You are viewing a plain text version of this content. The canonical link for it is here.
Posted to dev@calcite.apache.org by Jan Van Besien <ja...@ngdata.com> on 2015/09/25 10:42:30 UTC

timezone confusion

I might be misunderstanding something, but I think calcite is wrong
with respect to how it handles timezones in date, time and timestamp.

Allow me to use the existing CsvTest#testDateType test as an example,
in particular the test with a timestamp on line 385.

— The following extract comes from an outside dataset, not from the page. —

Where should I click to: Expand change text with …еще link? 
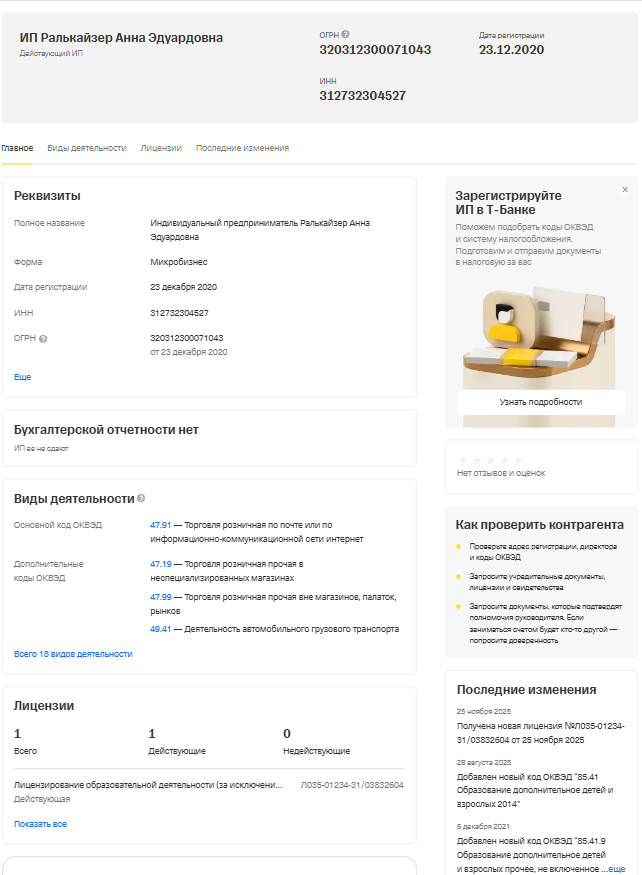point(613,869)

The data in the CSV file itself for the timestamp field is the string
"1996-08-03 00:01:02". According to the TIME_FORMAT_TIMESTAMP in the
CsvEnumerator, this String is interpreted as being a timestamp in GMT
timezone. So it is considered "1996-08-03 00:01:02 GMT". So far, so
good.

Note that my local timezone is CEST (2 hours east of GMT). When
querying above timezone, I think the correct thing to do is to return
the Timezone exactly as is, hence "1996-08-03 00:01:02 GMT" or
"1996-08-03 02:01:02 CEST". Given that the string representation of a
Timestamp object returns a String in the local timezone (without
mentioning that local timezone), the resulting string would be
"1996-08-03 02:01:02". This might seem wrong (2 hours to late) but it
is actually correct because it is in the local (CEST) timezone. More
importantly, the millis inside this Timestamp object will in this case
be exactly the same as the millis inside the Timestamp object returned
by the CsvEnumerator.

However, calcite seems to do a negative correction on the millis value
with the local timezone offset, such that the result is actually 2
hours earlier, i.e. "1996-08-02 22:01:02 GMT". Thanks to the way
string formatting on the Timestamp object works, this ends up as being
the string "1996-08-03 00:01:02" which looks correct, but is actually
wrong because it is to be interpreted in the local Timezone which is
CEST, hence it really means "1996-08-02 22:01:02 GMT" which is not
what was in the database (CsvEnumerator).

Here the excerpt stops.